Oberhalb des Chessels verlässt man den „Egg“-Wald, und die Landschaft öffnet sich. Der Blick zum Kettenjura gegen die Wasserflue linker- und ins Schenkenbergertal rechterhand sind atemberaubend. Vis-à-vis ist ein Bauerngehöft des Aargauer Normtyps mit frei stehendem Wohnhaus.
 
Auf einer breiten Mergelstrasse erreicht man bald den grossen Staffeleggparkplatz (660 m), wo auch eine gute Wanderkarte aufgestellt ist, so dass man sich gleich zu einer Fortsetzung des Jura-Spaziergangs motivieren lassen oder zu späteren Exkursionen anregen lassen kann.

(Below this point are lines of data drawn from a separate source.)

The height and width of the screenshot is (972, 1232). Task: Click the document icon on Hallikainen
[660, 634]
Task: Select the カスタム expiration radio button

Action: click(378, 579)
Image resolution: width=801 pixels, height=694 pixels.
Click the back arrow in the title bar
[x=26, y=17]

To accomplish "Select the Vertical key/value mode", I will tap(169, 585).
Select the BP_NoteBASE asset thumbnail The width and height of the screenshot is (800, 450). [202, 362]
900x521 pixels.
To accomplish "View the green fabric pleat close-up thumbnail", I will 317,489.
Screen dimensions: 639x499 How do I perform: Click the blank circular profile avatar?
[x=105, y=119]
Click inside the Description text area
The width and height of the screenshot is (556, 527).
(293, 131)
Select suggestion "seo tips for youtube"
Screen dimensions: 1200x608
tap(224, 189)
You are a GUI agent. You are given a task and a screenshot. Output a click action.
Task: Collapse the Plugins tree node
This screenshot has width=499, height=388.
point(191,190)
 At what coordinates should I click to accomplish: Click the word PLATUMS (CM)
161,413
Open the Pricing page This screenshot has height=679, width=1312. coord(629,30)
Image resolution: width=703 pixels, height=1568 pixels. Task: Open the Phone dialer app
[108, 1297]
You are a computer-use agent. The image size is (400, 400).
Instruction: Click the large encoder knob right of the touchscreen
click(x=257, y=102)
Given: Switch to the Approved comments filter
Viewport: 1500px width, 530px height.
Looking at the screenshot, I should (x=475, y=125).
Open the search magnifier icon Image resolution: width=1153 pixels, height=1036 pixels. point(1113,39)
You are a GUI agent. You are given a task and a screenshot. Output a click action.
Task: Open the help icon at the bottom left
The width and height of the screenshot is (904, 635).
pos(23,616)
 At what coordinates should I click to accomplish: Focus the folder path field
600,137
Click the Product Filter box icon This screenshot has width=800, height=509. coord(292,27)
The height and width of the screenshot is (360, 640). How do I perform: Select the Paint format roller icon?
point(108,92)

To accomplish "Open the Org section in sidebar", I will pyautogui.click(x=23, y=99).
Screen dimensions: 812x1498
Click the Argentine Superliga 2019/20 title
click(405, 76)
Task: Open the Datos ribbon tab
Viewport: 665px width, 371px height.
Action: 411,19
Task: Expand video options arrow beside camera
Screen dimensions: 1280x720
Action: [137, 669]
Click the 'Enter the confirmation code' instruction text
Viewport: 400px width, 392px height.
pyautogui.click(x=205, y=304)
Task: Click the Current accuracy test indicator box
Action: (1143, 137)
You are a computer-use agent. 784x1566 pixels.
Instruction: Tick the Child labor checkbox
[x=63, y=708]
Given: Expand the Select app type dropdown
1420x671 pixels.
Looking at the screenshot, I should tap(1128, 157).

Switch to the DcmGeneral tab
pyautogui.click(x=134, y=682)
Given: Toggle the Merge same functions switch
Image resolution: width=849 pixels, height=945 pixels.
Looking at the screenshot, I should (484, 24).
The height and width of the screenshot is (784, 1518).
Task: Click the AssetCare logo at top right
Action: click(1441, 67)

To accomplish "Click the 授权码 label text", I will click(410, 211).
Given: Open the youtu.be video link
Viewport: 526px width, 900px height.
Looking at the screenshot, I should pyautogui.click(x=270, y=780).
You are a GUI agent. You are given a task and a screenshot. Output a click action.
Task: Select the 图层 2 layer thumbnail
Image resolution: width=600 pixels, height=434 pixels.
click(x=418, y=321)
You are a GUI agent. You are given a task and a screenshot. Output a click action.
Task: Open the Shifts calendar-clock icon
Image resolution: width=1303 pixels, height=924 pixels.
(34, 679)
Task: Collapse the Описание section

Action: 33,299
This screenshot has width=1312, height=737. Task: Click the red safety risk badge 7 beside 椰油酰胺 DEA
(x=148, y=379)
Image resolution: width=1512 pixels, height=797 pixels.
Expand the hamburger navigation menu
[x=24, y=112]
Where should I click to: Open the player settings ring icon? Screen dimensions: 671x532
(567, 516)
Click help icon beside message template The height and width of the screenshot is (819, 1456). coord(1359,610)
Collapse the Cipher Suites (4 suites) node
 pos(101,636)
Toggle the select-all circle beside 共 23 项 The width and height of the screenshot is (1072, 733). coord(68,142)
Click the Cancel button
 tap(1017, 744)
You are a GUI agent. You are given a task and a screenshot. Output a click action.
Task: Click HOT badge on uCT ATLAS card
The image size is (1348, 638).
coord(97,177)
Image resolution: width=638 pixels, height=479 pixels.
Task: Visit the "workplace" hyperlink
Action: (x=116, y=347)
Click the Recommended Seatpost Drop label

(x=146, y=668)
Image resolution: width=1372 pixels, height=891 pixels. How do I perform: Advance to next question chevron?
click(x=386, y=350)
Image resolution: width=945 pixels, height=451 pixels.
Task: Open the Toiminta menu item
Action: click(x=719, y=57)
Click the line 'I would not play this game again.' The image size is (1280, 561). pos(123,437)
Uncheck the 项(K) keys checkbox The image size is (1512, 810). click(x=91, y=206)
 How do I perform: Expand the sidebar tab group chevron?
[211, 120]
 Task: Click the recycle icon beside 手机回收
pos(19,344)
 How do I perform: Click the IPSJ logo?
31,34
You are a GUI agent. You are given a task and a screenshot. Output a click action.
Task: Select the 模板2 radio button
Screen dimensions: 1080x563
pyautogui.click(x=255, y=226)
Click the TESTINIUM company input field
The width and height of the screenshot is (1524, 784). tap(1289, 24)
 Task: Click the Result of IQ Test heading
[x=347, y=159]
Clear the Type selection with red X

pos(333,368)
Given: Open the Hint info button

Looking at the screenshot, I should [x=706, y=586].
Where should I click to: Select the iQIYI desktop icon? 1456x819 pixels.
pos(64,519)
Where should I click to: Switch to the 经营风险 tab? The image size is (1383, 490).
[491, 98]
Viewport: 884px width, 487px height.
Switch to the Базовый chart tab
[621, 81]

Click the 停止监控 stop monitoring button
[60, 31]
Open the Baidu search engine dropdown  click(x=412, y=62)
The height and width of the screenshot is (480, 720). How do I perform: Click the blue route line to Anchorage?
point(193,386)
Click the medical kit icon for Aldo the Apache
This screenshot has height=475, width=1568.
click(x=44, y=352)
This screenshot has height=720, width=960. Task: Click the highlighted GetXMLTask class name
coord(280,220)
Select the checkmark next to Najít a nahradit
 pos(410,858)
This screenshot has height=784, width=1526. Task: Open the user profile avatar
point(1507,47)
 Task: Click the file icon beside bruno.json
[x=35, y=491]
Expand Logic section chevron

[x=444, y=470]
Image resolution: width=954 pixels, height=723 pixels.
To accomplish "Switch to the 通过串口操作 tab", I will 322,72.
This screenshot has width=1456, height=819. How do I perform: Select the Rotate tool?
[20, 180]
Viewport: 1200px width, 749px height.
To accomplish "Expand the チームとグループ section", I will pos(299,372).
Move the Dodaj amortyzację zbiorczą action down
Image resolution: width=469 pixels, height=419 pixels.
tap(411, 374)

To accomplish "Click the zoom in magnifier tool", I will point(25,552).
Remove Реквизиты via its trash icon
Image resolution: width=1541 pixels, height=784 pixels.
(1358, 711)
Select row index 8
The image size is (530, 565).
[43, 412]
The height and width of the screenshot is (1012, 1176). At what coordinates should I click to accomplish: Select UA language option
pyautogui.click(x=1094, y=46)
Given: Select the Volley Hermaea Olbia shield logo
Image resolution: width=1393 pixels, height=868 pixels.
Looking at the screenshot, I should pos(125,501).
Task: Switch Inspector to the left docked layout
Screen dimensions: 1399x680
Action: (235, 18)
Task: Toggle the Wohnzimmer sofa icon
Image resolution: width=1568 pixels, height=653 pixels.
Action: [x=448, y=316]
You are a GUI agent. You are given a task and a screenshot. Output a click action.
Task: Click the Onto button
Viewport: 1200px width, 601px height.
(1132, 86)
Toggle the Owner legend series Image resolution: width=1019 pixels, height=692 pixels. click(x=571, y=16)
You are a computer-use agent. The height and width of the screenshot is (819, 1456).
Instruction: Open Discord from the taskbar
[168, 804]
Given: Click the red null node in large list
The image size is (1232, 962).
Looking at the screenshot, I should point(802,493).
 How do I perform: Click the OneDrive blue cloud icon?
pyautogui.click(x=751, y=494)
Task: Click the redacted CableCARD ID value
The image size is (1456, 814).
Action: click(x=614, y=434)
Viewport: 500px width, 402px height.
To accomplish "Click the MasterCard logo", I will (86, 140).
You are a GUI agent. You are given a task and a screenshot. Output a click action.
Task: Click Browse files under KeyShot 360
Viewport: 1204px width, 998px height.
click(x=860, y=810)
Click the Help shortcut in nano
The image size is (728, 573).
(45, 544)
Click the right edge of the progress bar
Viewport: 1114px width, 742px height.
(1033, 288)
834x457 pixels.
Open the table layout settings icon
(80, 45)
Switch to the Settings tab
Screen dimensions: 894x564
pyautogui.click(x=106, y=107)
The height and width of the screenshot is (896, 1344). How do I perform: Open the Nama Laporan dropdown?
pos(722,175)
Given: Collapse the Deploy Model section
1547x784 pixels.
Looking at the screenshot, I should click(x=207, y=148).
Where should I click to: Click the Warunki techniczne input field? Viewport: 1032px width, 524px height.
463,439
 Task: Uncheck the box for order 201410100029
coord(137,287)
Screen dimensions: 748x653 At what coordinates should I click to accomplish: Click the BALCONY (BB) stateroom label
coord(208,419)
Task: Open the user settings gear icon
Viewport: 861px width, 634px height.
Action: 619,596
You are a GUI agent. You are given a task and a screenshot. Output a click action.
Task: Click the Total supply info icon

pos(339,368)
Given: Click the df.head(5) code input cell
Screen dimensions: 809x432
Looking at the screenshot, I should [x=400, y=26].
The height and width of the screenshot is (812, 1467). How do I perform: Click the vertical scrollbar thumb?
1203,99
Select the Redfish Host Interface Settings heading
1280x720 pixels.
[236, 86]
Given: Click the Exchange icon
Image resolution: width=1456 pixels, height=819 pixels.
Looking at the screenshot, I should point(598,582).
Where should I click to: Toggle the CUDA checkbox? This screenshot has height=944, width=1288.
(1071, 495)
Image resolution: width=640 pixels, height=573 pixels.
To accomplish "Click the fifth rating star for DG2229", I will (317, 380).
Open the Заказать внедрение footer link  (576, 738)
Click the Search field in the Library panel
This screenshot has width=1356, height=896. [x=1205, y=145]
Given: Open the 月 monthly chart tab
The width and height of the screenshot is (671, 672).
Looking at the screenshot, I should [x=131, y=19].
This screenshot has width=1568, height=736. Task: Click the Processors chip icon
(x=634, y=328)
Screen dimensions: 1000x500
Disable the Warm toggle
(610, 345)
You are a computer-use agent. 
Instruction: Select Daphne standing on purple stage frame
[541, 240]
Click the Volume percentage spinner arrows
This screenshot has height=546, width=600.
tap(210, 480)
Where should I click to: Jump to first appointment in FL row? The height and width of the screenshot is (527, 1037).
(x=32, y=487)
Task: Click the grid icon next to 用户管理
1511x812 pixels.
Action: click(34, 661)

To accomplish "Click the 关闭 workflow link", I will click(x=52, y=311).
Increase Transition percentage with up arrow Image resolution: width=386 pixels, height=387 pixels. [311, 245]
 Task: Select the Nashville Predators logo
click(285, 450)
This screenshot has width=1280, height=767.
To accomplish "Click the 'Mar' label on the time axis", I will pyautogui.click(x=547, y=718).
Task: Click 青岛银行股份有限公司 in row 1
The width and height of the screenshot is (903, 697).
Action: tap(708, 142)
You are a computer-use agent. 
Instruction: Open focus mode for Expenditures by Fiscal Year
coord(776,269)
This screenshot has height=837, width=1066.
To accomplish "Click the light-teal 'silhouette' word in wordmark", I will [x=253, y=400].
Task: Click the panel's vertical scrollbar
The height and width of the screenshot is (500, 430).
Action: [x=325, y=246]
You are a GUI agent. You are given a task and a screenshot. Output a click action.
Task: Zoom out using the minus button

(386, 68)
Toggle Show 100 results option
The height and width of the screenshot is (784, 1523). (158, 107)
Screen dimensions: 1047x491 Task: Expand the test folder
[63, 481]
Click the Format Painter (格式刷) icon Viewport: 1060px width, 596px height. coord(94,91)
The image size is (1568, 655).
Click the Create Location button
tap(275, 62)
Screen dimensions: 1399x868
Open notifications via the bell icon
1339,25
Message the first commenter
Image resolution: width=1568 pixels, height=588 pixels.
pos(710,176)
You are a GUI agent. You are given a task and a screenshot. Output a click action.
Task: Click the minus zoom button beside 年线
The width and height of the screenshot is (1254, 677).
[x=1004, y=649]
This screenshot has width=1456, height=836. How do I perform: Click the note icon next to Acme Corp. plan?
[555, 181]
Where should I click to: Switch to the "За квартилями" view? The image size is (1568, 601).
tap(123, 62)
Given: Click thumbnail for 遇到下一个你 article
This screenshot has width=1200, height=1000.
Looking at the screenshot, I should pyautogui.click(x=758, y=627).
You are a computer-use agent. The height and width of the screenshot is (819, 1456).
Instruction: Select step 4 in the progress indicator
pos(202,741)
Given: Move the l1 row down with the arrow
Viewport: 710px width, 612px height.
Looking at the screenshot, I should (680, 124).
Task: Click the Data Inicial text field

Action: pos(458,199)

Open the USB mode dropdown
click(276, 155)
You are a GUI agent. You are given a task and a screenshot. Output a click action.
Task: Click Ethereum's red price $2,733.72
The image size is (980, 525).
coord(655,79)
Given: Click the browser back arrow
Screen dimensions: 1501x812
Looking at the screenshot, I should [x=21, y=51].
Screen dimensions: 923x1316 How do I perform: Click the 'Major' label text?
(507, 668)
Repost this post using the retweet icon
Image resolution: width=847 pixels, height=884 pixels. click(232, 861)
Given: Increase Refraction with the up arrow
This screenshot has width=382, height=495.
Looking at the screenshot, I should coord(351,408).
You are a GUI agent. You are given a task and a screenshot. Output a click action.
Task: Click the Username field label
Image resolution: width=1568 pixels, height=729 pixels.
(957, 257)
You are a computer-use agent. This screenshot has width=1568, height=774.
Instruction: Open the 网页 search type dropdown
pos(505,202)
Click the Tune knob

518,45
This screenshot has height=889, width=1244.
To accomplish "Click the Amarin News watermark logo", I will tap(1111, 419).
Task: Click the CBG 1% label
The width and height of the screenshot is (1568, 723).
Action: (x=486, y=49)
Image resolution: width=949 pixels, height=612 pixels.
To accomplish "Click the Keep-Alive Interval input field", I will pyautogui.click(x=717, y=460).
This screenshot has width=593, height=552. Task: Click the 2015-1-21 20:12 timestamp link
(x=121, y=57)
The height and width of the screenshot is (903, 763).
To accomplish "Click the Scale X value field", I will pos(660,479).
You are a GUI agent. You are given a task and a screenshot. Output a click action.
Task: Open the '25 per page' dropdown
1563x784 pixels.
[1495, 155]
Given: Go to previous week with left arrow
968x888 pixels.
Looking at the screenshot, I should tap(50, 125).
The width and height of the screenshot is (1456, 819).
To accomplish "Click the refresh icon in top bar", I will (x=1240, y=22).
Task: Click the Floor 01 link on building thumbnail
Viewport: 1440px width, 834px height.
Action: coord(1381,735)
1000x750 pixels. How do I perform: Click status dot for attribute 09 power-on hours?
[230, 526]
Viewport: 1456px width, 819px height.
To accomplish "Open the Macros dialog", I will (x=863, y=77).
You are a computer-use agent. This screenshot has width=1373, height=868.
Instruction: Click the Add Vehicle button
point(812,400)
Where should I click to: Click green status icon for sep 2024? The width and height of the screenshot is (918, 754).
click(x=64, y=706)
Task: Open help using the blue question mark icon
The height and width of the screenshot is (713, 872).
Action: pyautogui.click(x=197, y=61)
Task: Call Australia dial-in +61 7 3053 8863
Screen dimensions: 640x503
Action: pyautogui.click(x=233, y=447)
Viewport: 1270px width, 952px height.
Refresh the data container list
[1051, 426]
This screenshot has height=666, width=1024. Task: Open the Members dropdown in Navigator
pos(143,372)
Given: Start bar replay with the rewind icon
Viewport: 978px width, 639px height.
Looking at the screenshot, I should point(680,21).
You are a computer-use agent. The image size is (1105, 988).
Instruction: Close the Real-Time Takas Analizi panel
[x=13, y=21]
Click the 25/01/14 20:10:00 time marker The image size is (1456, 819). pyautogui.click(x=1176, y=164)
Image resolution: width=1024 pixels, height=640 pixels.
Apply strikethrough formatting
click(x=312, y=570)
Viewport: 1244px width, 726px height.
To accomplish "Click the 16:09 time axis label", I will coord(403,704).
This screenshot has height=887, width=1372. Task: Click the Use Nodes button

Und sonst kann man sich von der Staffelegg-Passhöhe (621 m) mit dem Postauto gegen Aarau oder Frick befördern lassen.
 
Im Restaurant „Staffelegg“ können allfällige Wartezeiten problemlos hinter sich gebracht werden. Der begeisterte Wanderer mag zur Unterhaltung der Tischgenossen das Hohelied über die Schönheit einer Homberg-Begehung und die Intelligenz hinter dem Hochwachtennetz absingen. Und kein Knochen wird ihm widersprechen.